### TASK REQUIREMENTS
Reproduce the following data verbatim, line for line.

### EXTRACTED DATA
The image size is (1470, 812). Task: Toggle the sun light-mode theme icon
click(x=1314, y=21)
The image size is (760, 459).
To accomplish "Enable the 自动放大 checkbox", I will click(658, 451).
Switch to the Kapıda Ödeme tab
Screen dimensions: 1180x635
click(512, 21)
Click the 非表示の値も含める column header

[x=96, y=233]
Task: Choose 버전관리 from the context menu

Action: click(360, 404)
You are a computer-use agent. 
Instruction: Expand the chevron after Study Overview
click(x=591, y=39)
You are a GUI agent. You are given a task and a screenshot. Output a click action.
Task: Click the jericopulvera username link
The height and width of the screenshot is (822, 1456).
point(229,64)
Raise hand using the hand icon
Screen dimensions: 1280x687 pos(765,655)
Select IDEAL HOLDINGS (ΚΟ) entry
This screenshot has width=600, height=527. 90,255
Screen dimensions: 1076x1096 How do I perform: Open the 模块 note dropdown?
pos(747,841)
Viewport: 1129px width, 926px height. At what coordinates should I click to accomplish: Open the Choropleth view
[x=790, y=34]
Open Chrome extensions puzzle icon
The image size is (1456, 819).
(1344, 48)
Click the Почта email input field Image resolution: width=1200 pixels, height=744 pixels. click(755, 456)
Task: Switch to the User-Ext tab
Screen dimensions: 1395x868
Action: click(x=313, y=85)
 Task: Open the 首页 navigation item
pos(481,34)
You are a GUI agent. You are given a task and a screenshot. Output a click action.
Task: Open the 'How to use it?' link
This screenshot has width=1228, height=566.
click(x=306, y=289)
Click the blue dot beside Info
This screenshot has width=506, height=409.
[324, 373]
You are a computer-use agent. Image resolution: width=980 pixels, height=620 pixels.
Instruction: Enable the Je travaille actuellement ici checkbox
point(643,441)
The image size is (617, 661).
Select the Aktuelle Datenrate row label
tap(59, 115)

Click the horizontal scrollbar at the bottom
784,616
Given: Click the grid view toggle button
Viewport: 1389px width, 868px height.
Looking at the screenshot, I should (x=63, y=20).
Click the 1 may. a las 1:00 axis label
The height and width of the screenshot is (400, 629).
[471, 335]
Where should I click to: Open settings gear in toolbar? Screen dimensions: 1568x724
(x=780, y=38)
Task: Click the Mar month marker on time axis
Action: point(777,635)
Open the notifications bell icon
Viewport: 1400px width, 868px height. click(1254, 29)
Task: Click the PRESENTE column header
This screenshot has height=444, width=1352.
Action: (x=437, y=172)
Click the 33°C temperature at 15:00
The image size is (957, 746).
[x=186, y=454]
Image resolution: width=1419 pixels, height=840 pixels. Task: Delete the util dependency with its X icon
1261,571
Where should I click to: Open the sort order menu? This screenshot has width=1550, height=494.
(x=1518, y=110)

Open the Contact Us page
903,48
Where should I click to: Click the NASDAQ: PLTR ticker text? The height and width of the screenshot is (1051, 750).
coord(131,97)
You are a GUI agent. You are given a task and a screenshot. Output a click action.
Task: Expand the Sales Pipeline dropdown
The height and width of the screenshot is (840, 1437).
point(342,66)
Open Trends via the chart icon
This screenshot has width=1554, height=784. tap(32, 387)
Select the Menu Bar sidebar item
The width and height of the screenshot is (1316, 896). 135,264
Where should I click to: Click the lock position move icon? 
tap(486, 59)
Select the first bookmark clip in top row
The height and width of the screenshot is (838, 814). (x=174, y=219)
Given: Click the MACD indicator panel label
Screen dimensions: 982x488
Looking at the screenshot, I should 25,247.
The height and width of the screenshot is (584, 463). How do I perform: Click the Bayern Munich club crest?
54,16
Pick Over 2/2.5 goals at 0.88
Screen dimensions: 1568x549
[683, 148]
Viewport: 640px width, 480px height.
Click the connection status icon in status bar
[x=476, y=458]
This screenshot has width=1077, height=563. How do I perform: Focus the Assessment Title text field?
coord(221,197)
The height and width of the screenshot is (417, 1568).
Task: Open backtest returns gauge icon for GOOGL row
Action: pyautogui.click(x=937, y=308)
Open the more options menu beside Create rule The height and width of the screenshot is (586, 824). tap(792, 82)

### TASK RESPONSE
The image size is (1470, 812). Task: Toggle the sun light-mode theme icon
click(x=1314, y=21)
The image size is (760, 459).
To accomplish "Enable the 自动放大 checkbox", I will click(658, 451).
Switch to the Kapıda Ödeme tab
Screen dimensions: 1180x635
click(512, 21)
Click the 非表示の値も含める column header

[x=96, y=233]
Task: Choose 버전관리 from the context menu

Action: click(360, 404)
You are a computer-use agent. 
Instruction: Expand the chevron after Study Overview
click(x=591, y=39)
You are a GUI agent. You are given a task and a screenshot. Output a click action.
Task: Click the jericopulvera username link
The height and width of the screenshot is (822, 1456).
point(229,64)
Raise hand using the hand icon
Screen dimensions: 1280x687 pos(765,655)
Select IDEAL HOLDINGS (ΚΟ) entry
This screenshot has width=600, height=527. 90,255
Screen dimensions: 1076x1096 How do I perform: Open the 模块 note dropdown?
pos(747,841)
Viewport: 1129px width, 926px height. At what coordinates should I click to accomplish: Open the Choropleth view
[x=790, y=34]
Open Chrome extensions puzzle icon
The image size is (1456, 819).
(1344, 48)
Click the Почта email input field Image resolution: width=1200 pixels, height=744 pixels. click(755, 456)
Task: Switch to the User-Ext tab
Screen dimensions: 1395x868
Action: click(x=313, y=85)
 Task: Open the 首页 navigation item
pos(481,34)
You are a GUI agent. You are given a task and a screenshot. Output a click action.
Task: Open the 'How to use it?' link
This screenshot has width=1228, height=566.
click(x=306, y=289)
Click the blue dot beside Info
This screenshot has width=506, height=409.
[324, 373]
You are a computer-use agent. Image resolution: width=980 pixels, height=620 pixels.
Instruction: Enable the Je travaille actuellement ici checkbox
point(643,441)
The image size is (617, 661).
Select the Aktuelle Datenrate row label
tap(59, 115)

Click the horizontal scrollbar at the bottom
784,616
Given: Click the grid view toggle button
Viewport: 1389px width, 868px height.
Looking at the screenshot, I should (x=63, y=20).
Click the 1 may. a las 1:00 axis label
The height and width of the screenshot is (400, 629).
[471, 335]
Where should I click to: Open settings gear in toolbar? Screen dimensions: 1568x724
(x=780, y=38)
Task: Click the Mar month marker on time axis
Action: point(777,635)
Open the notifications bell icon
Viewport: 1400px width, 868px height. click(1254, 29)
Task: Click the PRESENTE column header
This screenshot has height=444, width=1352.
Action: (x=437, y=172)
Click the 33°C temperature at 15:00
The image size is (957, 746).
[x=186, y=454]
Image resolution: width=1419 pixels, height=840 pixels. Task: Delete the util dependency with its X icon
1261,571
Where should I click to: Open the sort order menu? This screenshot has width=1550, height=494.
(x=1518, y=110)

Open the Contact Us page
903,48
Where should I click to: Click the NASDAQ: PLTR ticker text? The height and width of the screenshot is (1051, 750).
coord(131,97)
You are a GUI agent. You are given a task and a screenshot. Output a click action.
Task: Expand the Sales Pipeline dropdown
The height and width of the screenshot is (840, 1437).
point(342,66)
Open Trends via the chart icon
This screenshot has width=1554, height=784. tap(32, 387)
Select the Menu Bar sidebar item
The width and height of the screenshot is (1316, 896). 135,264
Where should I click to: Click the lock position move icon? 
tap(486, 59)
Select the first bookmark clip in top row
The height and width of the screenshot is (838, 814). (x=174, y=219)
Given: Click the MACD indicator panel label
Screen dimensions: 982x488
Looking at the screenshot, I should 25,247.
The height and width of the screenshot is (584, 463). How do I perform: Click the Bayern Munich club crest?
54,16
Pick Over 2/2.5 goals at 0.88
Screen dimensions: 1568x549
[683, 148]
Viewport: 640px width, 480px height.
Click the connection status icon in status bar
[x=476, y=458]
This screenshot has width=1077, height=563. How do I perform: Focus the Assessment Title text field?
coord(221,197)
The height and width of the screenshot is (417, 1568).
Task: Open backtest returns gauge icon for GOOGL row
Action: pyautogui.click(x=937, y=308)
Open the more options menu beside Create rule The height and width of the screenshot is (586, 824). tap(792, 82)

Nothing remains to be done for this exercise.